Onlangs deed de Rechtbank Zeeland-West-Brabant een opmerkelijke uitspraak over de toepassing van de Vpb-zorgvrijstelling door een zorg-BV. De rechter oordeelde dat de BV de zorgvrijstelling kon toepassen, ondanks dat deze de winsten vrij kon uitkeren na aanpassing van de statuten. Zet de rechter hiermee het huidige beleid van de staatssecretaris van Financiën geheel buitenspel?
Onderwerpen

Waar ging de discussie over?

De BV exploiteert een instelling voor geestelijke gezondheidszorg en gehandicaptenzorg voor volwassenen en bood zorg aan personen met een verstandelijke beperking of gedragsproblematiek. Drie natuurlijke personen houden uiteindelijk de aandelen van de BV. De aanslag vennootschapsbelasting (Vpb) over het boekjaar 2015 was in geschil.
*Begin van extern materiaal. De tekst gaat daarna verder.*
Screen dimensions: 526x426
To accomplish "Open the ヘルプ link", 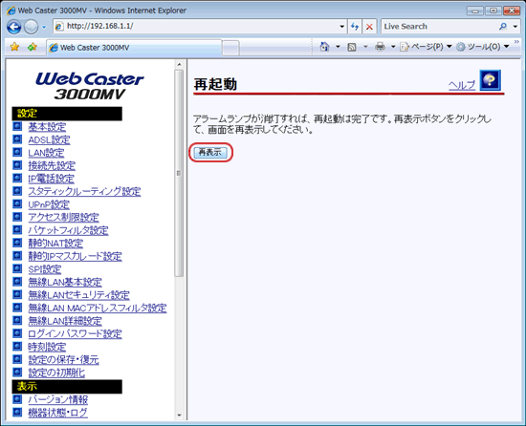I will 462,85.
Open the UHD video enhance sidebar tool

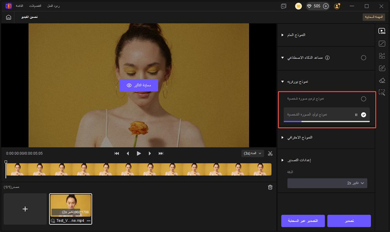point(382,31)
Er bestond geen discussie over de vraag of de instelling voldoet aan de werkzaamhedeneis. Kennelijk bestonden de activiteiten van de BV voor tenminste 90 procent uit kwalificerende zorgactiviteiten. Wel verschilden de BV en de Belastingdienst van mening over de vraag of de BV voldeed aan de winstbestemmingseis. De BV was van mening dat in de statuten voldoende was gewaarborgd dat zij de behaalde winsten uitsluitend konden aanwenden voor vrijgestelde zorgactiviteiten of een algemeen maatschappelijk belang. De Belastingdienst stelde dat de BV niet aan de winstbestemmingseis voldeed, omdat de uiteindelijke aandeelhouders van de BV natuurlijke personen zijn. Het vermogen was daardoor niet ‘in de dode hand’, wat volgens de inspecteur de toepassing van de zorgvrijstelling in de weg staat.

Wat oordeelde de rechter?

De rechter gaf aan dat de wet weinig aanknopingspunten biedt. In de wet staat over de winstbestemmingseis alleen:

"Een (…) lichaam is van de belasting vrijgesteld mits het lichaam van publiekrechtelijke aard is, dan wel, indien dat niet het geval is, het lichaam, zo het winst behaalt, deze uitsluitend kan aanwenden ten bate van een ingevolge het onderhavige artikel vrijgesteld lichaam of een algemeen maatschappelijk belang."

De rechtbank oordeelt dat de Belastingdienst het woord ‘kan’ uit de wet moet uitleggen op basis van de geldende statuten van de belanghebbende. Er zijn geen aanknopingspunten dat de Belastingdienst rekening moet houden met de eventuele mogelijkheid van een statutenwijziging.

De rechter gaf ook aan dat er geen aanknopingspunten zijn voor de feitelijke eis van de Belastingdienst dat de BV de aandelen (uiteindelijk) moet houden door een lichaam dat is vrijgesteld op grond van de zorgvrijstelling.

Wat betekent dit voor het huidige beleid?

Het is opmerkelijk dat de rechter deze casus niet toetst aan het besluit over de zorgvrijstelling van de staatssecretaris van Financiën. Hierin stelt de staatssecretaris veel aanvullende eisen aan zorg-BV’s, waaronder een strenge aandeelhouderstoets.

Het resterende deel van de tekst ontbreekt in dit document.